번째 vs bare -째: "first, second" and birth order

There is a shorter ordinal made by attaching -째 straight onto the native number: 첫째, 둘째, 셋째, 넷째. It overlaps with 번째 but leans two ways.

First, it enumerates points in a list — "firstly, secondly":

첫째, 시간을 지켜야 하고, 둘째, 예의를 지켜야 해요.

cheotjjae, siganeul jikyeoya hago, duljjae, ye-uireul jikyeoya haeyo

First, you have to be punctual; second, you have to be polite.

Second — and very commonly — 둘째·셋째 name birth order among siblings and children:

우리 둘째가 올해 초등학교에 들어가요.

uri duljjaega olhae chodeunghakgyo-e deureogayo

Our second child starts elementary school this year.

저는 삼 남매 중에서 첫째예요.

jeoneun sam nammae jung-eseo cheotjjaeyeyo

I'm the oldest of three siblings.

Note 첫째 again for the firstborn — the same irregular 첫, now fused solid with -째. Roughly: use 번째 for ranking positions in a sequence ("the third one in line"), and bare -째 for enumerating reasons ("secondly") or for children's birth order.

Common Mistakes

1. Regularizing "first" to ×한 번째. "First" is the irregular 첫, not a form of 하나.

  • ✗ 이번이 한 번째 방문이에요.
  • ✓ 이번이 첫 번째 방문이에요. — ibeoni cheot beonjjae bangmun-ieyo — "This is my first visit."

2. Using the Sino number with the native counter 번째. 번째 is a native counter, so it takes 두·세·네, never Sino 이·삼·사.

  • ✗ 삼 번째 줄에 앉으세요.
  • ✓ 세 번째 줄에 앉으세요. — se beonjjae jure anjeuseyo — "Sit in the third row."
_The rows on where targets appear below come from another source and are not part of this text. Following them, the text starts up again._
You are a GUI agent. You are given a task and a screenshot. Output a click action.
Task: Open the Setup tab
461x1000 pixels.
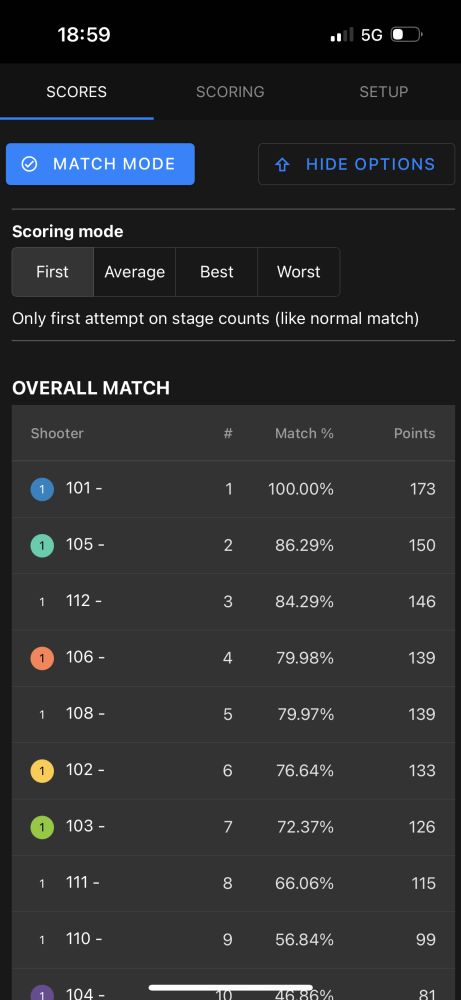tap(384, 92)
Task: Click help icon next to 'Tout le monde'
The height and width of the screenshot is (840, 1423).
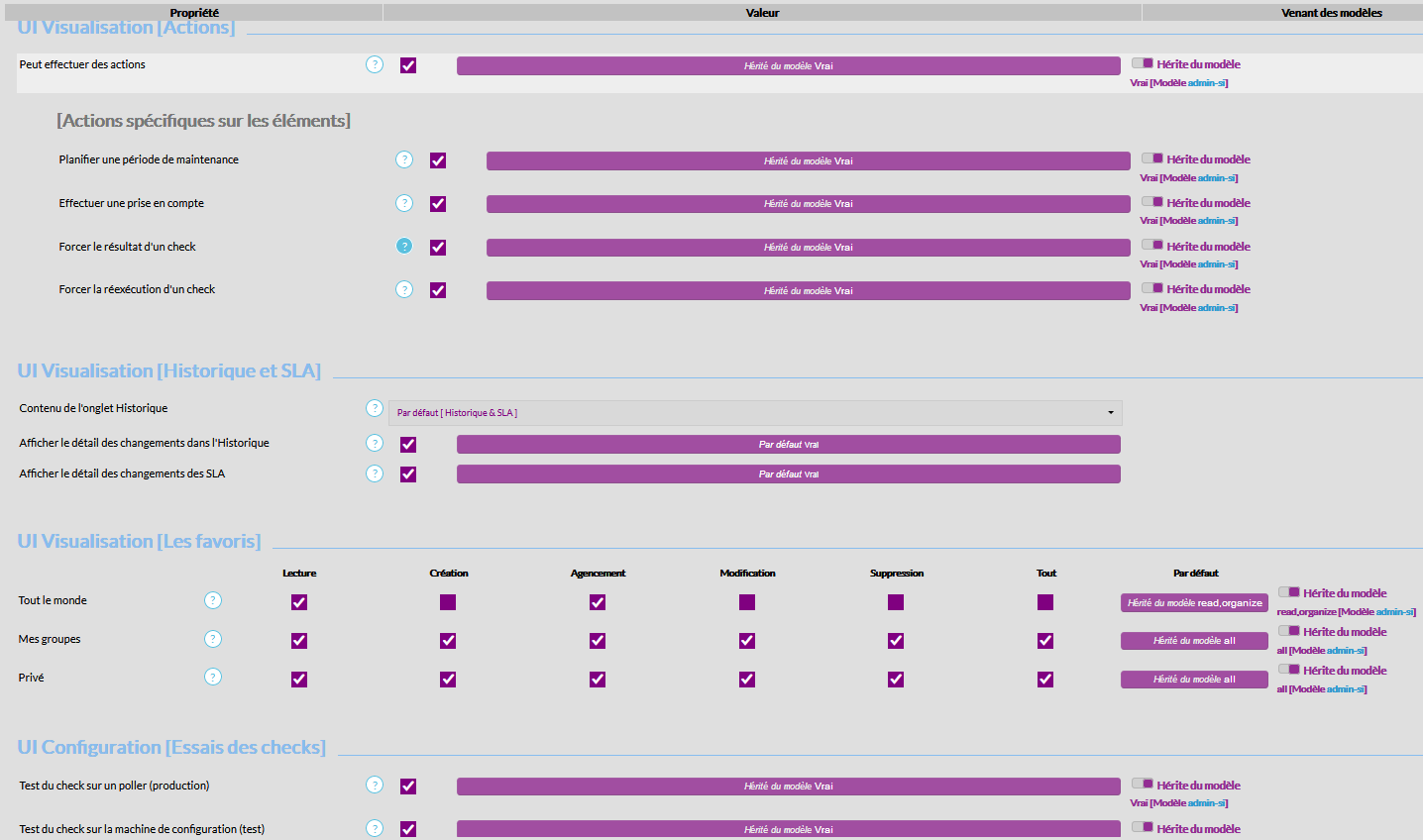Action: click(213, 600)
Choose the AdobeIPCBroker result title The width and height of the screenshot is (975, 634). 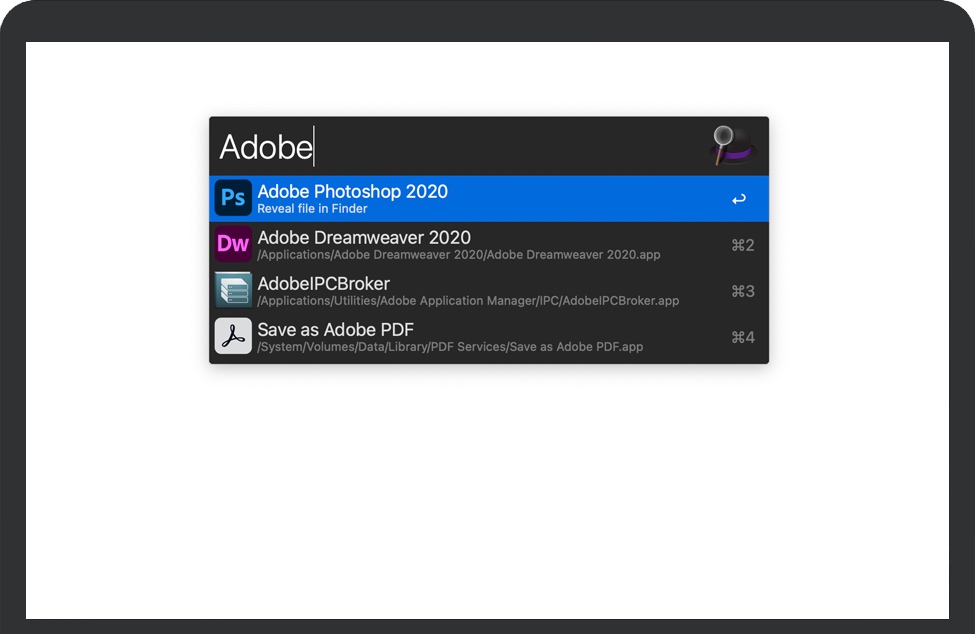tap(323, 283)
3. Mixing the formal prefix 제- with a native number. 제- attaches only to Sino numbers.

  • ✗ 제세 장 (for "Chapter Three")
  • ✓ 제삼 장 — jesam jang — "Chapter Three."

4. Saying ×하나째 for the firstborn. The fused ordinal of 하나 is 첫, giving 첫째.

  • ✗ 저는 하나째예요.
  • ✓ 저는 첫째예요. — jeoneun cheotjjaeyeyo — "I'm the oldest (firstborn)."

5. Forgetting 스물 → 스무 before 번째. As with any counter, 스물 shortens.

  • ✗ 스물 번째 생일
  • ✓ 스무 번째 생일 — seumu beonjjae saeng-il — "the twentieth birthday."

Key Takeaways

  • Korean has two ordinal systems: formal 제- + Sino (제일, 제이차, 제일과 — for chapters, wars, rankings) and everyday native number + 번째 (첫 번째, 두 번째, 세 번째).
  • Because 번째 is a counter, it takes the native determiner forms 두·세·네·스무 — never the Sino 이·삼·사·이십.
  • "First" is the irregular 첫: 첫 번째, 첫째, 첫날 — never ×한 번째 or ×하나째.
  • Bare -째 enumerates points ("firstly, secondly") and names birth order (둘째, 셋째).
  • Bonus: 제일 also means "the most / best" and is an everyday spoken intensifier (제일 좋아해요).